#### Source passage
=-=-=

Lost Caves is one of the bibles for St. Louis urban explorers. "When I got that book, I went nuts," says Chris. "I buried my face in it and read it three times over before I put it down."

"There was really quite a system," Charlotte Rother says by telephone from her home in Florida. She describes a lost world that extended from Baden to River Des Peres and included the famed Uhrig's Cave, which housed a theater that later morphed into the Muny Opera. Meandering caves stretched from Jefferson Avenue to Washington Avenue, and on to Union Station and the post office.

"Downtown, across from Union Station, under Market Street and all through that area, I'm sure there are still remnants of caves," she adds. "Many of them also were used during Prohibition, for speakeasies and things. They'd squirrel [beer] away and have some good times down in the caves. One of them was even decorated with Egyptian paintings on the walls and all kinds of neat, exotic stuff."

One architectural survey estimated that more than two dozen breweries sat atop caves. But the biggest system was the Lemp. The south-city pocket ran westward from the river to A-B, beneath the DeMenil Mansion, through the Lemp and along Cherokee Street.

In the 1950s an entrepreneur bought the Lemp complex and dug out 200 feet of clay that separated a few different branches of the system. He constructed a building at Cherokee and Seventh streets, christened his enterprise "Cherokee Cave" and charged admission. The business shut down after a decade.

=-=-=

#### Data lines
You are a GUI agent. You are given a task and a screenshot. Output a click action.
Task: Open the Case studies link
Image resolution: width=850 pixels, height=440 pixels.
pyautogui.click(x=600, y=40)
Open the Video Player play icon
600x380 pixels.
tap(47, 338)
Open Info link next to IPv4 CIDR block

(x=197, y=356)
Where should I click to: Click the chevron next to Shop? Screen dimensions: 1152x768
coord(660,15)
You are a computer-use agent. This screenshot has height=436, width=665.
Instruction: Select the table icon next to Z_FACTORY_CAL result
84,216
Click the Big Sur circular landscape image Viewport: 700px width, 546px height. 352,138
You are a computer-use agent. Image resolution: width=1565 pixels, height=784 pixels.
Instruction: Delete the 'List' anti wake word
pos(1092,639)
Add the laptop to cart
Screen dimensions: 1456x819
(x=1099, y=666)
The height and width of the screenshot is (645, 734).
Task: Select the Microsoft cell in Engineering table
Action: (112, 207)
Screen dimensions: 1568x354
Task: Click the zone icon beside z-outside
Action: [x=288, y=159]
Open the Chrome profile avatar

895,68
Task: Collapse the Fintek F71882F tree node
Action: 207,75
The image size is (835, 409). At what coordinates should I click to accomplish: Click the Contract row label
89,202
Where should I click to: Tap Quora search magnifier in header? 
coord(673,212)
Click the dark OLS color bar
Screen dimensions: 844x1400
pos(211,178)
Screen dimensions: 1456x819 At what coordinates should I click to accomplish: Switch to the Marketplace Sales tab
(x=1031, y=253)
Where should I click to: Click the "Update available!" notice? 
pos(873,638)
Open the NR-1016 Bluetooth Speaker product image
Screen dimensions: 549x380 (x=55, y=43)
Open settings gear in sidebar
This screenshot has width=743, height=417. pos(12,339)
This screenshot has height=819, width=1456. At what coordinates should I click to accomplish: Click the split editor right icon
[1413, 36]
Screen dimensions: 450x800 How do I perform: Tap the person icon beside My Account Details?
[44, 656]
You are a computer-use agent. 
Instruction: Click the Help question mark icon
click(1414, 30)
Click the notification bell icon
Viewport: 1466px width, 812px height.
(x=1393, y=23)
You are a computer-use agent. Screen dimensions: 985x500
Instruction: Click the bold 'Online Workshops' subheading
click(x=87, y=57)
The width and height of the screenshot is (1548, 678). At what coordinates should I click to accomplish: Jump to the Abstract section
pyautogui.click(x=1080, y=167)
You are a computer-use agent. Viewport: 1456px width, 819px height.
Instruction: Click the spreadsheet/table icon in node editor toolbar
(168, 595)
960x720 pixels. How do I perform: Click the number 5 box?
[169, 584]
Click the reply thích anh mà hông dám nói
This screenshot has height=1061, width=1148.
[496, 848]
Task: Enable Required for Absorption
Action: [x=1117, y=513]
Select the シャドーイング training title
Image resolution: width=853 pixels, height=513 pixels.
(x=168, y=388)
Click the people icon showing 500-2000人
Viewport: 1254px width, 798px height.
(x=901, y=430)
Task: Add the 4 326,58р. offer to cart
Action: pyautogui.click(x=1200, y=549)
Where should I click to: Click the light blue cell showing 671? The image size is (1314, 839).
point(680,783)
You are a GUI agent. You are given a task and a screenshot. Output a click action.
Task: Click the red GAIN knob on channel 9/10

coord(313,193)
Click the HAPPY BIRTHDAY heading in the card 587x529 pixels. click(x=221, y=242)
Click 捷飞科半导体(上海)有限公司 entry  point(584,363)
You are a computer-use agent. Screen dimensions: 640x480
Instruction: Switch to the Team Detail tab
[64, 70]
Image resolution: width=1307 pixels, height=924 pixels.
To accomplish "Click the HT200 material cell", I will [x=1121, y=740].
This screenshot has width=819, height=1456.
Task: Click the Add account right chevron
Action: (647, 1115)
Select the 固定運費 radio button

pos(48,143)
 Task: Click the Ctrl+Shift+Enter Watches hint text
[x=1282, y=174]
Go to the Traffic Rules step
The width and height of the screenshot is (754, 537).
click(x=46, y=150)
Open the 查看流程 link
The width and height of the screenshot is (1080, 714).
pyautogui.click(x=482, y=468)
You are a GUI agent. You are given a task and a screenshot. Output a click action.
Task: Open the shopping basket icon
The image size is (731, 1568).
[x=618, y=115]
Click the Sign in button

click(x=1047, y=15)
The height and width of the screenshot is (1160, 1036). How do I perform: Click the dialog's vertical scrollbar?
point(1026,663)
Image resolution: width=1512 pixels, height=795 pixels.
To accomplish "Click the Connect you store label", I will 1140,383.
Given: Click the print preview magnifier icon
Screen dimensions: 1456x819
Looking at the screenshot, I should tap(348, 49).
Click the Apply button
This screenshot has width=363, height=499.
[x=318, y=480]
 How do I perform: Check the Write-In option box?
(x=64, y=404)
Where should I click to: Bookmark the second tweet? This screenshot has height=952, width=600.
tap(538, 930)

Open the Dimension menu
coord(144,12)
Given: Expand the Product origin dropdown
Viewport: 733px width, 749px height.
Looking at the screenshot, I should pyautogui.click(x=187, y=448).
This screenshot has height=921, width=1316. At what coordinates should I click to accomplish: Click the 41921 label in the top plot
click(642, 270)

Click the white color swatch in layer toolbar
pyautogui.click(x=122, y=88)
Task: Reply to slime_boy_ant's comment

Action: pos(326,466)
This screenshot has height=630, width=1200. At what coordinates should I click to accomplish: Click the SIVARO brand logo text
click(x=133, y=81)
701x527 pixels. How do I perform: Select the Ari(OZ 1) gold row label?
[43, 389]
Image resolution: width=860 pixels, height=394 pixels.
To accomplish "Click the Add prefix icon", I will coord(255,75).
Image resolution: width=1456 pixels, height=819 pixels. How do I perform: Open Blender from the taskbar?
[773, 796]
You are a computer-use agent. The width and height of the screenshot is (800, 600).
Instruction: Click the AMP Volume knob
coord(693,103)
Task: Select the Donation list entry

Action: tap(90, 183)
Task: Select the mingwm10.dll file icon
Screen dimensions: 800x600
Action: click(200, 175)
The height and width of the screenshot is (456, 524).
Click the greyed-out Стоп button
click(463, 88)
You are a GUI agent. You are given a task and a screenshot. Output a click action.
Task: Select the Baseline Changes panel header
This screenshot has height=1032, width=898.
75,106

=-=-=

#### Task
Write out the passage about the St. Louis caves word for word, everything from "In the 1950s" down to "after a decade.". These records have no connection to the text about the St. Louis caves.

#### Exercise result
In the 1950s an entrepreneur bought the Lemp complex and dug out 200 feet of clay that separated a few different branches of the system. He constructed a building at Cherokee and Seventh streets, christened his enterprise "Cherokee Cave" and charged admission. The business shut down after a decade.